When the narrator describes Oscar’s burgeoning obsession with science fiction and fantasy, he makes the important speculation that this obsession originated in Oscar’s Antillean identity. The narrator introduced this notion in the prologue, and he expands on it greatly in Chapter 1. In footnote 6, for example, the narrator notes that Oscar spent his first couple years living in the Dominican Republic. His relocation to New Jersey at the age of two would have been tantamount to moving to a radically different, alien world. His immigration was thus similar to interplanetary travel in a space opera. If this experience prepared the way for Oscar’s obsession with genre fiction, then his actual experience as a brown-skinned sci-fi nerd gave him a first-hand understanding of those many characters in science fiction and fantasy who must contend with issues of alienation and difference—whether in terms of race, gender, species, or some other category. As the narrator puts it: “You really want to know what being an X-Man feels like? Just be a smart bookish boy of color in a contemporary U.S. ghetto.” Like the X-Men, who were treated as outcasts for their mutant abilities, Oscar constantly had to navigate the bigotry of others.

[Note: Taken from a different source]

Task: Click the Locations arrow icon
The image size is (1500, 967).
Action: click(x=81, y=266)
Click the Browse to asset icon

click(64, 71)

As Oscar increasingly turned inward and his personal world shrank, storytelling enabled him to create a different reality for himself. Oscar’s high school years sent him into a spiral of depression. He felt frustrated with his appearance. His peers bullied him. His only friends started drifting away. And in the midst of it all, he had a tendency to fall hopelessly in love with girls who rarely paid him any attention. Isolated and with nowhere else to go, Oscar turned to books. He took refuge in stories of vastly different universes, and he saw something of himself in the many underdog heroes that populate science fiction and fantasy stories. However, as a person of color whose family hailed from the Caribbean, Oscar could never fully inhabit the worlds that existed within this white-dominated genre. For this reason, he began to write his own science fiction and fantasy tales. The ability to invent new worlds gave him a sense of power and agency that he didn’t possess in his ordinary reality. As such, the act of storytelling enabled Oscar to manage his isolation and depression by expanding his imaginative universe.